Sou lagarta. Não lamurio meu destino. Arrasto-me sobre terra donde tudo veio e para onde tudo vai.
Enlameio meus membros inferiores que se misturam no caminhar lento e harmonioso. Compartilham um peso acrescido dia a dia.
Pouso com facilidade meus pequenos olhos, ocultos por uma aparência horrorosa, sobre folhas que irão garantir minha sobrevivência.
Observo-as como uma lupa e constato a beleza e diversidade com que foram concebidas.
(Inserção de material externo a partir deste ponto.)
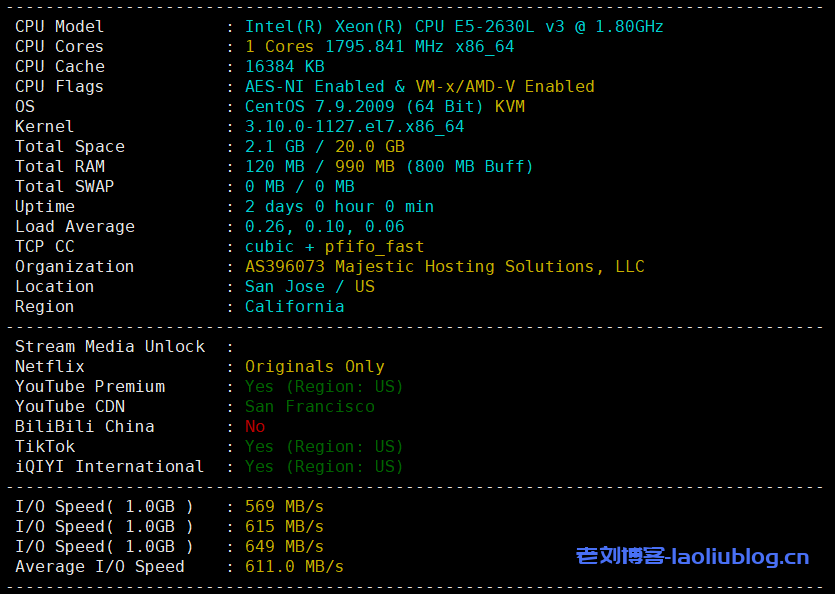This screenshot has width=835, height=594.
Task: Click the AS396073 Majestic Hosting organization text
Action: tap(444, 267)
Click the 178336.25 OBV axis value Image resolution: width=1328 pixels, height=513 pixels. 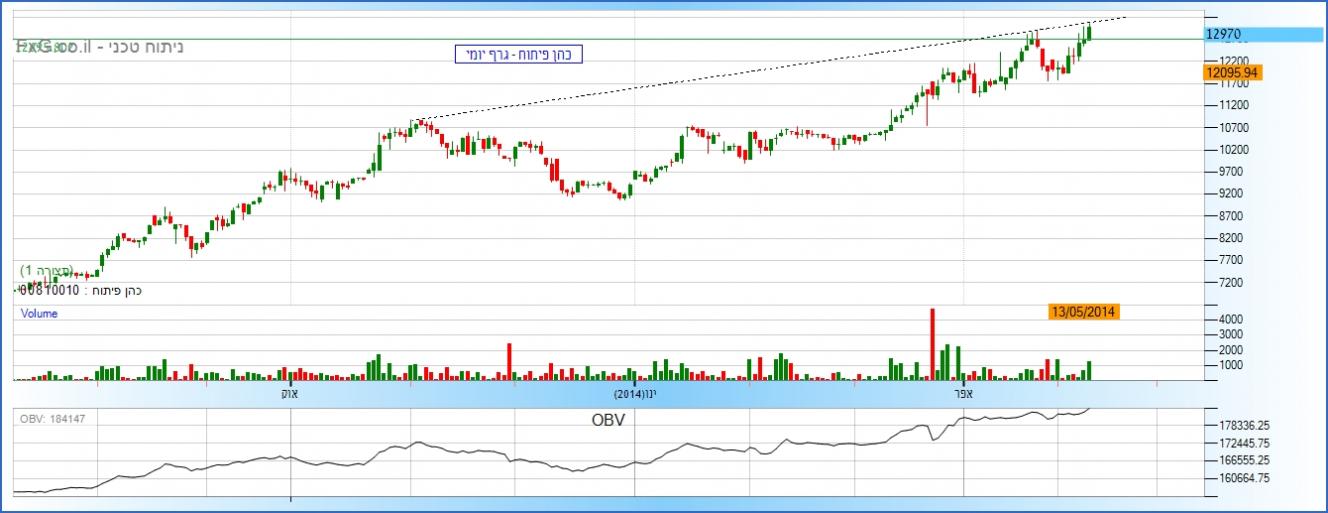click(1238, 425)
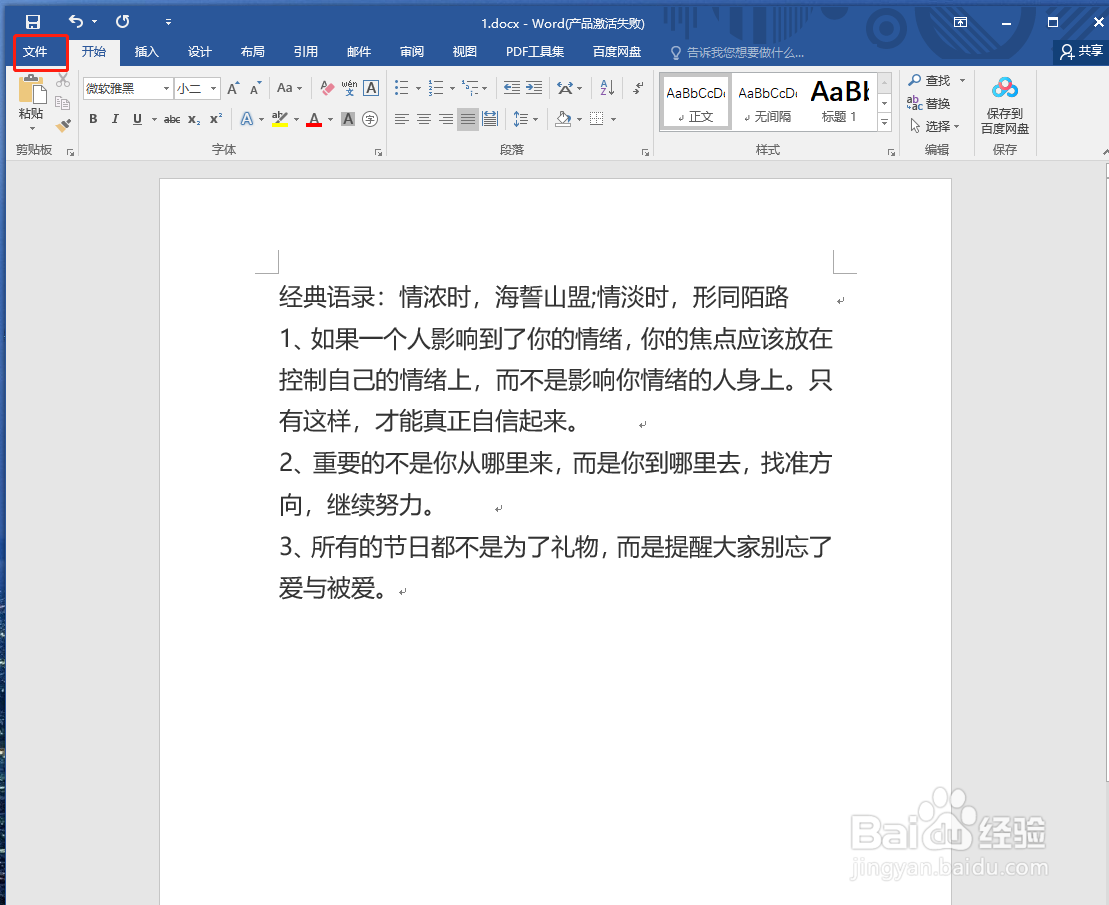Sort the paragraph list with the Sort icon
This screenshot has height=905, width=1109.
click(x=604, y=88)
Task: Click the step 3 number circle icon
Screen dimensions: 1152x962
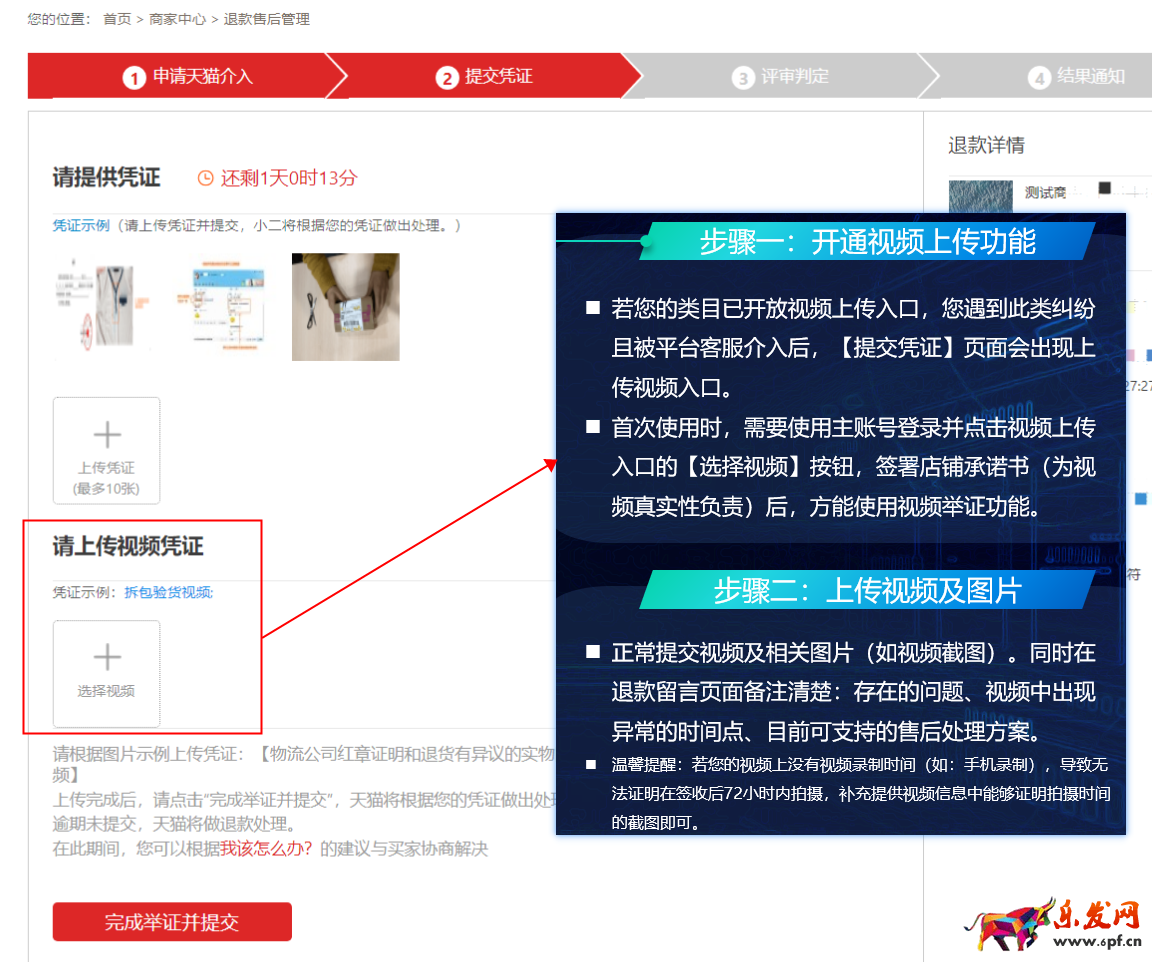Action: click(742, 78)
É óbvio que tenho minhas preferências, se for ponderar sob o ponto de vista do paladar, porém, quando enfoco o sentido da visão: todas são magníficas!
Percebo o tatear de algumas sementes quando voejam sobre meu corpo antes de tombarem definitivamente no chão. Torço para que não caiam no asfalto, e sim, na terra em que piso. Torço para que se desmanchem em meio ao musgo e principiem uma nova vida.
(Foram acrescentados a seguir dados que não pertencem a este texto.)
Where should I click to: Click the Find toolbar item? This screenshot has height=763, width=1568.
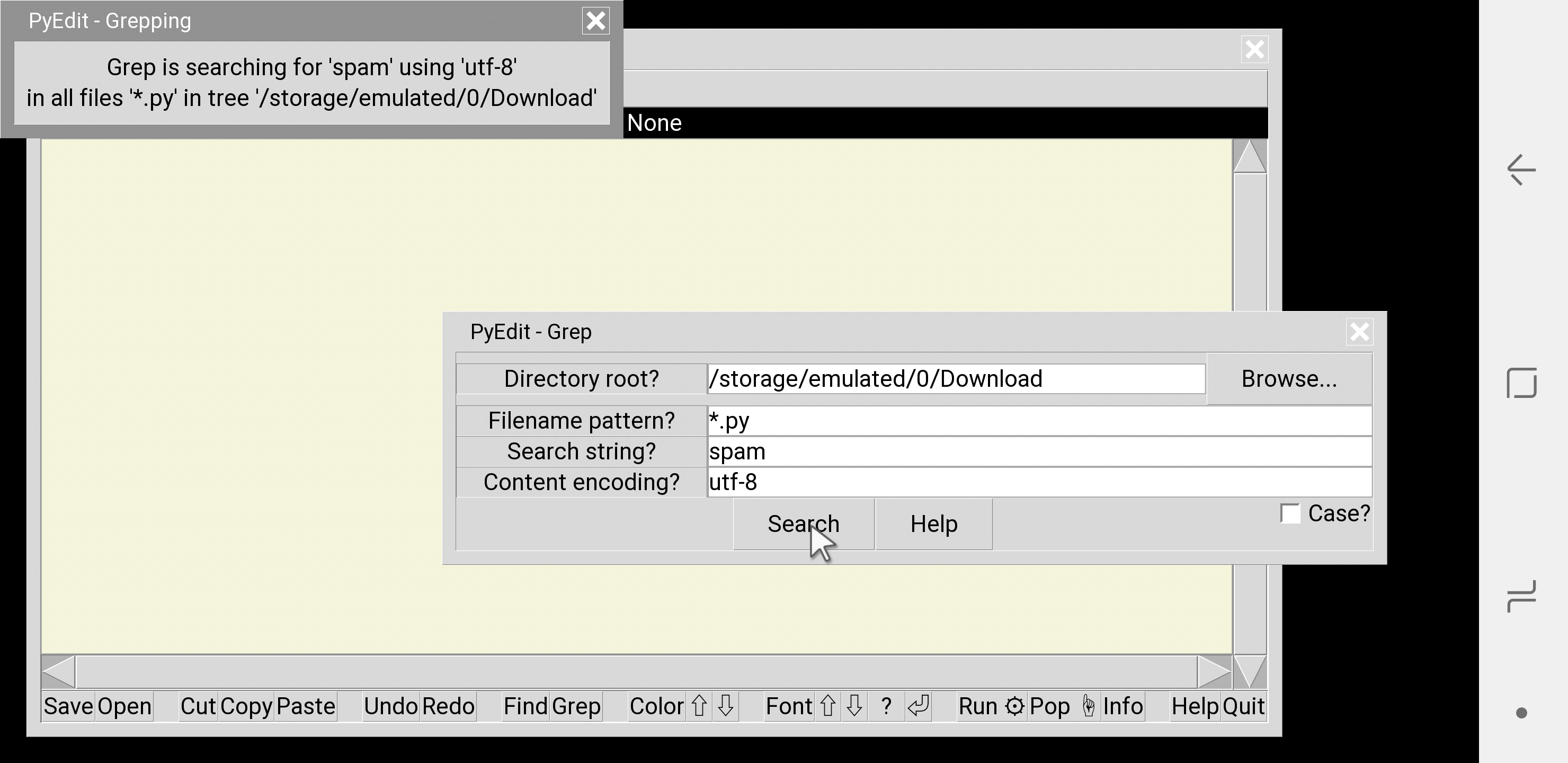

Na estação em que conduzo meu corpo já pesado e com pele trocada, para que eu não estoure tal qual fogos de artifício, sinto o pulsar das raízes quando se aprofundam em busca de nutrientes.
Sou lagarta e, enquanto me arrasto, vejo filhos daquelas sementes, perfurarem a terra em busca da luz e calor do sol.
Sou lagarta, mas fico deveras penalizada quando não encontro uma folha madura por perto, o que me deixa sem escolha, pois saboreio folhas jovens que nem mesmo tiveram tempo de oferecer o primeiro sorriso para a vida: viram-se derrubadas pelo vento ou por um infortúnio qualquer.
Mas o que posso fazer?
Sou lagarta e tenho que cumprir meu destino até que chegue meu tempo de deslumbrar o mundo com as cores e desenhos que se escondem em minhas asas.